### [Selected passage]
— begin —

Golomb–Rice Coding

Golomb–Rice coding of positive integers and run-length coding using Golomb codes

Author

Soma S. Dhavala

Golomb–Rice Coding

Golomb Coding

This is a prefix code that can represent positive integers [1]. Given a positive integer parameter \(m\), Golomb code \(G_m\) encodes an integer \(n \geq 0\) in two parts: a binary representation of \(n \bmod m\), and a unary representation of \(\lfloor n/m \rfloor\) where \(\lfloor x \rfloor\) gives the largest integer smaller than \(x\).

Golomb codes are optimal for exponentially decaying (geometric) probability distributions of non-negative integers, i.e., distributions of the form \(Q(n) = (1-\rho)\rho^n\), where \(0 < \rho < 1\). For every distribution of this form, there exists a value of the parameter \(m\) such that \(G_m\) yields the shortest possible average code length over all uniquely decipherable codes for the nonnegative integers. The optimal value of \(m\) is given by

\[ m = \left\lceil \frac{\log(1+\rho)}{\log(\rho^{-1})} \right\rceil \]

where \(\lceil x \rceil\) gives the smallest integer greater than \(x\).

Rice emphasized the special case of Golomb code with \(m = 2^k\). Choosing \(m\) to be a power of two leads to a very simple encoding/decoding procedure: the \(k\) least significant bits are nothing but the least \(k\) least significant bits of \(n\) succeeding \(\lfloor n/m \rfloor\) in unary representation. The length of the encoding is \(k + 1 + \lfloor n/2^k \rfloor\). The \(1 + \lfloor n/2^k \rfloor\) bits are required to represent \(\lfloor n/2^k \rfloor\) in unary format and \(k\) bits are needed to code the remainder.

We refer to codes \(G_{2^k}\) as Golomb–Rice codes.

Knowledge of unary codes is required to understand Golomb coding.

— end —

### [Information supplied]
— begin —

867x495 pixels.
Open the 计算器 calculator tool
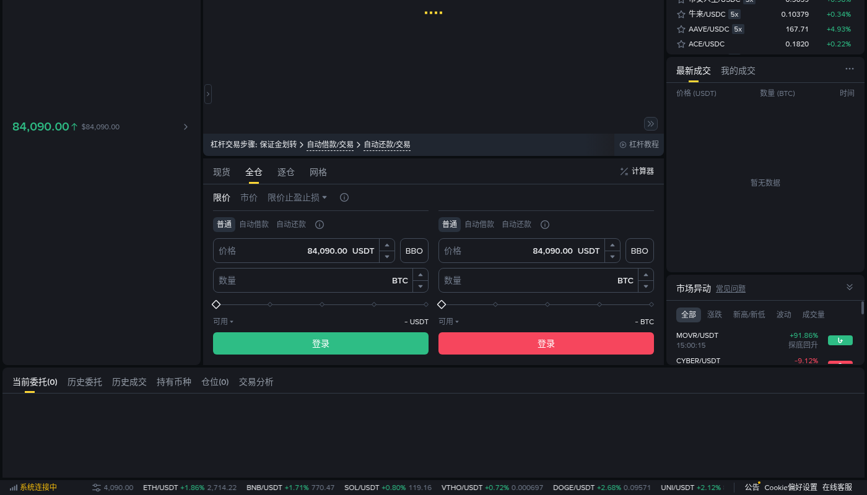coord(637,171)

— end —

### [Exercise 1]
Reproduce the stretch of the Golomb–Rice coding text from "Rice emphasized the" through "as Golomb–Rice codes." word for word.
### [Exercise 2]
Summarize the Golomb–Rice coding text in two sentences.

### [Full response 1]
Rice emphasized the special case of Golomb code with \(m = 2^k\). Choosing \(m\) to be a power of two leads to a very simple encoding/decoding procedure: the \(k\) least significant bits are nothing but the least \(k\) least significant bits of \(n\) succeeding \(\lfloor n/m \rfloor\) in unary representation. The length of the encoding is \(k + 1 + \lfloor n/2^k \rfloor\). The \(1 + \lfloor n/2^k \rfloor\) bits are required to represent \(\lfloor n/2^k \rfloor\) in unary format and \(k\) bits are needed to code the remainder.

We refer to codes \(G_{2^k}\) as Golomb–Rice codes.

### [Full response 2]
Golomb code G_m encodes an integer in two parts, a binary representation of n mod m and a unary representation of ⌊n/m⌋, and for every geometric distribution of non-negative integers some value of m makes it yield the shortest possible average code length. Rice emphasized the special case m = 2^k, which leads to a very simple encoding and decoding procedure, and the codes G_{2^k} are called Golomb–Rice codes.